The traumatic recent events in her life sliced into her dreaming fantasies. Raphael watched the landscape constructed from half-remembered locations, meshed with the street where she grew up, change into a fortress made from fire-scorched bones.
The woman screamed herself awake. He slowly flattened his body against the damp bricks, slowed down his breathing, and watched her head dart from wall to wall. She didn’t look up. Raphael found her reaction fascinating— how the woman’s conscious mind flat out refused to acknowledge her plight. He gasped out in disbelief when he sensed her eyes shutting again. This was so unexpected. The woman still thought this sewer was part of her dream.

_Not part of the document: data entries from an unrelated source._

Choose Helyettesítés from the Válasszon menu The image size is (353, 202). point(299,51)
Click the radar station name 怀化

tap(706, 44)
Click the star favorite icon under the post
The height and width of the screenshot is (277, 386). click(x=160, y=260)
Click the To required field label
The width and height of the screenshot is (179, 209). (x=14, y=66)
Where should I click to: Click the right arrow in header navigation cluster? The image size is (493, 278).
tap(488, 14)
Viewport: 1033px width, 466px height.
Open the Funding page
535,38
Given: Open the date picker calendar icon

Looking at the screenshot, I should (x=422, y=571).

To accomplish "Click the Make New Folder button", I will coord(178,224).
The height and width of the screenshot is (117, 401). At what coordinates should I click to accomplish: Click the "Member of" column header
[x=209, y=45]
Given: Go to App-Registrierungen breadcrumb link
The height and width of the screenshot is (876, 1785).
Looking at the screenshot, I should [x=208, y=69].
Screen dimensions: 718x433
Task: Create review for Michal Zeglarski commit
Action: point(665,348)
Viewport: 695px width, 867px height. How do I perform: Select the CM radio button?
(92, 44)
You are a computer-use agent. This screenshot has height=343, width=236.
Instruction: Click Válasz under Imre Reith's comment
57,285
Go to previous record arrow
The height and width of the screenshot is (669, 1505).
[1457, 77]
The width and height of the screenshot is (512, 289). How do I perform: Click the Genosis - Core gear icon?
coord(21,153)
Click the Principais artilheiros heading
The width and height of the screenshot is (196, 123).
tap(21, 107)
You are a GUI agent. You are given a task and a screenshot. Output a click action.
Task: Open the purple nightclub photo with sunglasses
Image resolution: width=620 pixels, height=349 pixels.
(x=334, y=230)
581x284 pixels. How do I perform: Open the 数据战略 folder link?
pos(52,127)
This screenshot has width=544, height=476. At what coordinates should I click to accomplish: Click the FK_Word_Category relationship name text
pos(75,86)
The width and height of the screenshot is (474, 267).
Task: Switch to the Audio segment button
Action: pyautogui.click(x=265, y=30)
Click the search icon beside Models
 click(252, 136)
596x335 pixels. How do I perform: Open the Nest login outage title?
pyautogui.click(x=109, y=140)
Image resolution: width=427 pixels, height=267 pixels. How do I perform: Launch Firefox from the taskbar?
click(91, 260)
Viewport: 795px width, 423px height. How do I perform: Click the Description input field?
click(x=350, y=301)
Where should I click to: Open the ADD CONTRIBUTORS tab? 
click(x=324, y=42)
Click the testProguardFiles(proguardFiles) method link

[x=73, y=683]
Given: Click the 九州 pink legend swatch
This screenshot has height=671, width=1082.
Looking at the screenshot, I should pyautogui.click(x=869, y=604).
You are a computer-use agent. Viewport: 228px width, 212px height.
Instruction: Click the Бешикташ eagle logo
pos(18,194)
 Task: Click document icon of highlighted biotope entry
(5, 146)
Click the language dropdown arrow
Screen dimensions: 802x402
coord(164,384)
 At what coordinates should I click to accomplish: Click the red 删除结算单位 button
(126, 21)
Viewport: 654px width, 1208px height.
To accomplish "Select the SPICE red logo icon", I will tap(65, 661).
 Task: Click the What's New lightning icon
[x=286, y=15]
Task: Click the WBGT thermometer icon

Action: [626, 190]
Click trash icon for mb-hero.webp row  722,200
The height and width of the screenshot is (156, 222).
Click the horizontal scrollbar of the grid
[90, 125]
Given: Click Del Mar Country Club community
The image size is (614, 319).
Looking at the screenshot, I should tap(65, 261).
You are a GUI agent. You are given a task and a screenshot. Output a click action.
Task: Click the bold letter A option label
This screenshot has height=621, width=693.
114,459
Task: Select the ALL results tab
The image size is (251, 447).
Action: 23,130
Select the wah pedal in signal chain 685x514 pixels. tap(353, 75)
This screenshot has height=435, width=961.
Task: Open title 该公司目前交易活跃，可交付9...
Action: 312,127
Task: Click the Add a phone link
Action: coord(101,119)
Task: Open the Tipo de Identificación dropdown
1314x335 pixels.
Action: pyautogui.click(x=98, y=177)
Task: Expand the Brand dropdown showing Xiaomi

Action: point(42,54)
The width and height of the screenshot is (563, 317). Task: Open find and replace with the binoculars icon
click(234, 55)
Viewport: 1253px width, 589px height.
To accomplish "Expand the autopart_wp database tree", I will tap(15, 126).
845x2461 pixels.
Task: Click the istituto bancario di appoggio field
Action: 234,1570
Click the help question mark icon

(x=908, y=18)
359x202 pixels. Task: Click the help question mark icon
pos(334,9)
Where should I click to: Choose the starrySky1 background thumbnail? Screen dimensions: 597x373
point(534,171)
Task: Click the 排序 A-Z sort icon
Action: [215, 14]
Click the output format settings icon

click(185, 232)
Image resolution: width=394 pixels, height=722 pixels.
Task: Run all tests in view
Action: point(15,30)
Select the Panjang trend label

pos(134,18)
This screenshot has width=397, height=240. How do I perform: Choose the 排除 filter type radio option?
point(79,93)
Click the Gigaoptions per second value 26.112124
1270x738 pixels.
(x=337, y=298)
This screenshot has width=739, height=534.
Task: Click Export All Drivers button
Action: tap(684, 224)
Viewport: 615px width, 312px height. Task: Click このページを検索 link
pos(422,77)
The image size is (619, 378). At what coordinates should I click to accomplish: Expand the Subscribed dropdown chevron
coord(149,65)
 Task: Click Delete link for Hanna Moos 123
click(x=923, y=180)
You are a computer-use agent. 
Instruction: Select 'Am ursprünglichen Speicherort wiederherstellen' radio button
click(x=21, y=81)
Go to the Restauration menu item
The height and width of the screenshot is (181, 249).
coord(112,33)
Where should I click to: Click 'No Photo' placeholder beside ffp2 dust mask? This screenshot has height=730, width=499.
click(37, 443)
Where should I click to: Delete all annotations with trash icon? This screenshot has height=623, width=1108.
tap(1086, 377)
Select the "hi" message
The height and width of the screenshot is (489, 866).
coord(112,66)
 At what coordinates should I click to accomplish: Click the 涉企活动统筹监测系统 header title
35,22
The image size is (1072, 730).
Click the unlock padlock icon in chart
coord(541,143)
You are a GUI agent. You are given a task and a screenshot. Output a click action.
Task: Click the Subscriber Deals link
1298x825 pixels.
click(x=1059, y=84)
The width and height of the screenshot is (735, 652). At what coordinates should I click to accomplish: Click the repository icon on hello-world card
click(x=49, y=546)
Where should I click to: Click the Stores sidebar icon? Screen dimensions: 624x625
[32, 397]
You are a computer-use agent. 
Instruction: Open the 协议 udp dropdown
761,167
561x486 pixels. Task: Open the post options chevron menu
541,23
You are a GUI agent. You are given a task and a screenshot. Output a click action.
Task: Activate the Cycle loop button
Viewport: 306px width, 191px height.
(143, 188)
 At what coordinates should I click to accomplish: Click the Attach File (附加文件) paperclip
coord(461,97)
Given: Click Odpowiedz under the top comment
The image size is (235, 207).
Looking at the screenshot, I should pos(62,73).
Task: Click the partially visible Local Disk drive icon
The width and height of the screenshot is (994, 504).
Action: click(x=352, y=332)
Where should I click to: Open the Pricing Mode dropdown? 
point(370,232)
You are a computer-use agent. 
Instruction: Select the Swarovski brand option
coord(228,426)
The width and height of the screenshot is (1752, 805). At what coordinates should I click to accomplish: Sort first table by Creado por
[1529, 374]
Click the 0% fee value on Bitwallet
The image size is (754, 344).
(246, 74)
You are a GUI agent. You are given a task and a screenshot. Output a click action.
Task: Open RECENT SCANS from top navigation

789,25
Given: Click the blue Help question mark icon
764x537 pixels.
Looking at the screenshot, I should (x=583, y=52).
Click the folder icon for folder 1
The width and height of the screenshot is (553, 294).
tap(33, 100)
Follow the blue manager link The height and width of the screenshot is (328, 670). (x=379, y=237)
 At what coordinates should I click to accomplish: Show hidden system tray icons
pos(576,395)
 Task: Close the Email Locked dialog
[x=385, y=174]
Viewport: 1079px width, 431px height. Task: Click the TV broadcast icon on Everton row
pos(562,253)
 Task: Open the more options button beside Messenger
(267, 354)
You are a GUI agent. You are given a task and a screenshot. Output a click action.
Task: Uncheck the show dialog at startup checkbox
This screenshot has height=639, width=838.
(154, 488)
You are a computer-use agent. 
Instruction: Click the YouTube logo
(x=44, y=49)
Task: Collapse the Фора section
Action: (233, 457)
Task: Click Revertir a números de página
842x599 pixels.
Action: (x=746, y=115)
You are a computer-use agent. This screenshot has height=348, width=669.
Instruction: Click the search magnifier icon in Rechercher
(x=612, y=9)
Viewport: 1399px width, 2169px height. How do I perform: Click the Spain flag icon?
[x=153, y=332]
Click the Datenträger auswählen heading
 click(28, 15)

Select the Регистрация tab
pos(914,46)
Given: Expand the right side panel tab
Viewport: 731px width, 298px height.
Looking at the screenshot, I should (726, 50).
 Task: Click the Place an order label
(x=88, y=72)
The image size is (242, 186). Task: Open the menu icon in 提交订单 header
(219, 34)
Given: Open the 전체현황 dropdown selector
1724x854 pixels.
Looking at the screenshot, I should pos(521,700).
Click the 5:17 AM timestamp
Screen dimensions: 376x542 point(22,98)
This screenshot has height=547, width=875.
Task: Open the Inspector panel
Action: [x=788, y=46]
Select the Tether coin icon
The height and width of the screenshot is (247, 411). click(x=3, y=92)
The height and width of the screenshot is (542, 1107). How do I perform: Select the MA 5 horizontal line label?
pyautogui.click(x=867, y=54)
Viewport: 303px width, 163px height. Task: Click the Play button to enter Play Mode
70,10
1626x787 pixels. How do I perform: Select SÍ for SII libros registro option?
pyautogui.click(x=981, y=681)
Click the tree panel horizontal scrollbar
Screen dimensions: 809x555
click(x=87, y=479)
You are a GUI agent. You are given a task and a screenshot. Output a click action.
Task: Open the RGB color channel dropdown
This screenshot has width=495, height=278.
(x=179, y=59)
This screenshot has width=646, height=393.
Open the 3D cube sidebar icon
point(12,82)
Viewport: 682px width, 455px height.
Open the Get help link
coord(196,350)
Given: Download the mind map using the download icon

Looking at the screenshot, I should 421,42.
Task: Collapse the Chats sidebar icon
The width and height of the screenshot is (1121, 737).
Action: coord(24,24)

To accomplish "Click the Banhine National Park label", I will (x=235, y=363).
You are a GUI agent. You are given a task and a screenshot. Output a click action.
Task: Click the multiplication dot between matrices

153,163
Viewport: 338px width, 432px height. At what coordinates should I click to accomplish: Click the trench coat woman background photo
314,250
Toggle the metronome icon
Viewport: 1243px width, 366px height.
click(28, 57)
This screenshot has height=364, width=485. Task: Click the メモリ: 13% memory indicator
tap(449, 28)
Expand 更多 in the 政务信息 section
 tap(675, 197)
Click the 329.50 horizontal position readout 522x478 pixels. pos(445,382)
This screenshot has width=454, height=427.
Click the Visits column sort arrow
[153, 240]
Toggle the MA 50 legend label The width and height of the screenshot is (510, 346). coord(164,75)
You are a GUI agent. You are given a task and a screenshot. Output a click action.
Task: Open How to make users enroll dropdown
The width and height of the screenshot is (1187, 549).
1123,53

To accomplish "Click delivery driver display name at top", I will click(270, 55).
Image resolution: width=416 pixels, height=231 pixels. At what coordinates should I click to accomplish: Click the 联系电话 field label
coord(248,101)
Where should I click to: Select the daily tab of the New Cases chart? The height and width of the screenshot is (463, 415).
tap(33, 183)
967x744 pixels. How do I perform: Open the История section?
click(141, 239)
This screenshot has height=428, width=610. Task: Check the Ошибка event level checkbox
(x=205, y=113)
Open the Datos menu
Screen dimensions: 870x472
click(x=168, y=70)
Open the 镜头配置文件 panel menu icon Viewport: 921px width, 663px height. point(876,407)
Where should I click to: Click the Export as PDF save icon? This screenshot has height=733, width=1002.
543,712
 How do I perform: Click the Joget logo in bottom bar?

She suddenly snapped her head up, saw him smiling down at her, and screamed. Raphael jumped off the ledge and landed in the water directly in front of her. He so enjoyed his food better when they were full of terror.
The woman scrambled away from him, he watched the water tinge pink as she cut her legs on the sharp stones. Raphael growled, feeling drool drip down the side of his mouth. He had digested enough of his earlier meal and he knew that he had just enough room in his stomach for a few more bites.